Though less than 5 percent of eligible students voted, Arts & Sciences students approved the ArtSci Council’s new constitution on Tuesday, giving the group the expectations and structure necessary to move forward.

Passing with over 75 percent of votes, the Council can now begin to plan events for the College of Arts & Sciences community.

Although the adoption of the new constitution lays the groundwork for the Council’s future, its leadership is keen on keeping the Council active and incorporating student suggestions and feedback.

As the largest undergraduate division at Washington University, the College of Arts & Sciences was previously the only division without a council to program and advocate for its students. With the official formation of the ArtSci Council, Student Union vice president of administration, junior Mike Holtz, believes the Arts and Sciences community will be brought together in new and meaningful ways.

“It’s not just about a constitution and passing that. It’s about creating a structure and formation for a council that will help the ArtSci community come together—that was our goal and our vision,” Holtz said.

This is not the first time an ArtSci Council has functioned at Washington University.

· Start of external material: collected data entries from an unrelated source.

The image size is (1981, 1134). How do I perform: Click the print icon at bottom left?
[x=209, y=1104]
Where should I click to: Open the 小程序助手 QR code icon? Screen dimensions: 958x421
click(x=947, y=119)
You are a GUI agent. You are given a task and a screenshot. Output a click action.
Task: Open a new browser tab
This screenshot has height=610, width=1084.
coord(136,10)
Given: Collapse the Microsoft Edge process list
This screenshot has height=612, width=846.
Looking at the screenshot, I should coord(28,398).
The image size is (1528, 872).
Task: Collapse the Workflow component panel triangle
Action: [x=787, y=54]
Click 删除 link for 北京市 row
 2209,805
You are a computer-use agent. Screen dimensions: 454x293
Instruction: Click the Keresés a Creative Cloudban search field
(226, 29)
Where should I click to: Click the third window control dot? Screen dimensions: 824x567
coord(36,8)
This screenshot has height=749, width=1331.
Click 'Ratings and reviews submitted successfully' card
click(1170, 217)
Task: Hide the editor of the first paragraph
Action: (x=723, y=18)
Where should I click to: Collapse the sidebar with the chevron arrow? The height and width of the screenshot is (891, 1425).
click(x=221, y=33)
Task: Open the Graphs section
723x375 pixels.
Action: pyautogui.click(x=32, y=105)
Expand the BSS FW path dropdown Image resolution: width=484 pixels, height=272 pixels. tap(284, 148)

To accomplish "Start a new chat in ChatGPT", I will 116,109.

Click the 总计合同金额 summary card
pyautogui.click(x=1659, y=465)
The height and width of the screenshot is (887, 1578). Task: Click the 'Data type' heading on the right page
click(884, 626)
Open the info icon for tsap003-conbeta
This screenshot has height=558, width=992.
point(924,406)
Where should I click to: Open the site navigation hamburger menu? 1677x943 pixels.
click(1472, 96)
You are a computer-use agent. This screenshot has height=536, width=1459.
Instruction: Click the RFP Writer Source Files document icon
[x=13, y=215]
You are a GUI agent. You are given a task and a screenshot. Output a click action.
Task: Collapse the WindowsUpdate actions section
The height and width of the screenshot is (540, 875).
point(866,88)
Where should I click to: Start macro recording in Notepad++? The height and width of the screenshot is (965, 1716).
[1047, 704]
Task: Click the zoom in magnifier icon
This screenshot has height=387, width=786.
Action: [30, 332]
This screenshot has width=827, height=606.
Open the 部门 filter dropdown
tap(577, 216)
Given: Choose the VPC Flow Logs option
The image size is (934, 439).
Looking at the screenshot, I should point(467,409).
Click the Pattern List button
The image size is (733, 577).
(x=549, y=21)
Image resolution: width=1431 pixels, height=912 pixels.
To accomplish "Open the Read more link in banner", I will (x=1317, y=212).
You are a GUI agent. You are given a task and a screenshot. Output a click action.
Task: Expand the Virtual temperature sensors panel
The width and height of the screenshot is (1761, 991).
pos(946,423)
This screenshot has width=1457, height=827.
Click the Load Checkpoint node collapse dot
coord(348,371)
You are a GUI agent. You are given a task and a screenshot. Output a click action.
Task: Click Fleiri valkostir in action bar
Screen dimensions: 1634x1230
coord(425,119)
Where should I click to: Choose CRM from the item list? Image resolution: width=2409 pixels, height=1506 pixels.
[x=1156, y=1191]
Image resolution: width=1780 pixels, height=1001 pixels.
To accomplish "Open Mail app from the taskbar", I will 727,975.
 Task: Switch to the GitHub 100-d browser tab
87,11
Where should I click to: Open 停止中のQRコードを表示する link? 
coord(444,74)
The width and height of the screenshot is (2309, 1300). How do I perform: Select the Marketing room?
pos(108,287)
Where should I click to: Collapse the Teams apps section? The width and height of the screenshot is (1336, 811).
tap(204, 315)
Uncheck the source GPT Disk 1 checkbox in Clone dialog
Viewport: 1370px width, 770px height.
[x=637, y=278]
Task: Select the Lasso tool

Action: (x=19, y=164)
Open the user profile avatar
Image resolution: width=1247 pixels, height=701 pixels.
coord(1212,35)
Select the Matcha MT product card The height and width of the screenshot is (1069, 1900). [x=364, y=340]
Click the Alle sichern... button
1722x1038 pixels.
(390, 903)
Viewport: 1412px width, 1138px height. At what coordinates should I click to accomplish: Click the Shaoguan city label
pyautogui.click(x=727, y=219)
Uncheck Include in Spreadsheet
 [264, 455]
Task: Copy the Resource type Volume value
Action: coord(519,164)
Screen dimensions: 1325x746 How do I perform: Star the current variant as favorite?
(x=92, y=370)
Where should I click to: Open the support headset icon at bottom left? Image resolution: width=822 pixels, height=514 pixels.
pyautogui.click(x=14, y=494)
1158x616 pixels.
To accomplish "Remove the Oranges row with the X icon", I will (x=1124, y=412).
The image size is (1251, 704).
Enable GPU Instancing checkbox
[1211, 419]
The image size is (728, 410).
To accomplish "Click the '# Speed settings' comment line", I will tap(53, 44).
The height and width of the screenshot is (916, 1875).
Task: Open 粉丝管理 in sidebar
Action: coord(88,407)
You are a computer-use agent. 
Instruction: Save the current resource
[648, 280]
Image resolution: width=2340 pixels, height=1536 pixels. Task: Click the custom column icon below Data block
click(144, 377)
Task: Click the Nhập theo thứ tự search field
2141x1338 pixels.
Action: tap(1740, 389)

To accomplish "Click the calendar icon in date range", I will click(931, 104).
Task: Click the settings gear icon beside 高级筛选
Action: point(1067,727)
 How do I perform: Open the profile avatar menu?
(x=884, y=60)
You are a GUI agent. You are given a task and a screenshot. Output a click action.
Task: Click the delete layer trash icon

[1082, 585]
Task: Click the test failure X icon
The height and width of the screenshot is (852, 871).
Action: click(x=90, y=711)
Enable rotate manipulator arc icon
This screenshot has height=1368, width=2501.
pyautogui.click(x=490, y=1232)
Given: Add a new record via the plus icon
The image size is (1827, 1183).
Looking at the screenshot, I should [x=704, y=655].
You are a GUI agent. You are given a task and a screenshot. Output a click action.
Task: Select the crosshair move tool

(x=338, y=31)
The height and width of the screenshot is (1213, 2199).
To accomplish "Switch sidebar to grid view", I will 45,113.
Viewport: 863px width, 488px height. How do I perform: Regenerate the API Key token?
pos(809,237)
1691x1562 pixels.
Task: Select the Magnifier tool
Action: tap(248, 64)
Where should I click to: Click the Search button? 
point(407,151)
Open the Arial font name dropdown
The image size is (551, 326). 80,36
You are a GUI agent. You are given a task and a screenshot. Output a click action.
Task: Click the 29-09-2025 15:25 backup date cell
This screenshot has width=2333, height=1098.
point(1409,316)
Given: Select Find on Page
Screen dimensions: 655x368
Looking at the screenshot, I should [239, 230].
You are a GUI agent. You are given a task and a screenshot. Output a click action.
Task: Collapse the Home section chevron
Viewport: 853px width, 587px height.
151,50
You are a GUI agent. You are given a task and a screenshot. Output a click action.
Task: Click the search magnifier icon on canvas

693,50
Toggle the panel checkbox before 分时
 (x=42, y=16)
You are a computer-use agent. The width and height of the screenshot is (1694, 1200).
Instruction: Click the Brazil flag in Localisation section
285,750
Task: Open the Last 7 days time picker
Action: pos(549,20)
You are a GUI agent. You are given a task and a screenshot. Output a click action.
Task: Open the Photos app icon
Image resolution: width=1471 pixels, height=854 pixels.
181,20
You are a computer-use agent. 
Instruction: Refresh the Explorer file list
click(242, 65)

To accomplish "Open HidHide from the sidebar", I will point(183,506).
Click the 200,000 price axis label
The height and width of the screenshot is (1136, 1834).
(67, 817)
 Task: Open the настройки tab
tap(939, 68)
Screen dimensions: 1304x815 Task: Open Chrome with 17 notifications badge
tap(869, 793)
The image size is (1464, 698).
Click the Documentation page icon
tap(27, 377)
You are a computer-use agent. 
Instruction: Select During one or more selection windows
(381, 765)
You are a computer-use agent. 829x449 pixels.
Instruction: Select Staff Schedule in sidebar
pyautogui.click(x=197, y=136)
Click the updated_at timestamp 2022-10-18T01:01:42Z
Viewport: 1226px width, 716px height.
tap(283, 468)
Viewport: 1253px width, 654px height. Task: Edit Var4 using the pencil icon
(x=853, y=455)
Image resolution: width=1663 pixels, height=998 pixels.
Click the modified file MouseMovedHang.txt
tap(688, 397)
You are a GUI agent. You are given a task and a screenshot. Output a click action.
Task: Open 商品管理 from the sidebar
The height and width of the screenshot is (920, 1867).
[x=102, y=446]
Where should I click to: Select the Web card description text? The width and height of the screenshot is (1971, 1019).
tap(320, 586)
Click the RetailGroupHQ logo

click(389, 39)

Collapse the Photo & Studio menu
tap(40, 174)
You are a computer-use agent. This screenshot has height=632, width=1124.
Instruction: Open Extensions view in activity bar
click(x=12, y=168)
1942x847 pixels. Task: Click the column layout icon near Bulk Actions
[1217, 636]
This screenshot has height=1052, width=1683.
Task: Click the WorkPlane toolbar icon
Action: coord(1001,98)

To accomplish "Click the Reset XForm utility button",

Before its current iteration, the Council existed for several years before gradually fading out over time.

“We originally had an ArtSci Council. It was not elected by the entire student body of Arts & Sciences, and over time that Council, in a sense, fizzled out. By last year, there was essentially no ArtSci Council. Student Union Exec appointed a temporary person to take the role of president, but there were no events, there was no council—it wasn’t really functioning,” Holtz said.

Freshman Carter Paterson, president of the ArtSci Council, believes that the new constitution will ensure the Council remains a consistent body dedicated to serving Arts & Sciences students.

“The document we’ve created is meant to enforce responsible leaders who are here to do their job and represent the student body. ArtSci Council 2.0 is essentially the career, programming and academic initiative that the previous council didn’t really complete. We want to fulfill that and maintain it,” Paterson said.

Although the constitution provides the essential framework for the Council, it also includes new ways to keep the student body involved in decisions. For example, students will now be able to petition the Council to plan events or adapt new policies on a variety of issues.

“One of the interesting things that we’ve got is an initiative process, which no other part of Student Union that I know of has. Students will be able to submit a petition, and, if the Exec board approves of it, you can have an event, policy or stance taken by the Council. So, it’s just a cool way that a student, if they have a petition, can make change pretty immediately,” Holtz said.

Despite the low voter turnout, students like freshman Jack Stephens expressed excitement about the additional representation the Council will provide.

“I’m glad they got it passed because it gives us more representation, and, when you read through it, they’ve really thought through it well,” Stephens said.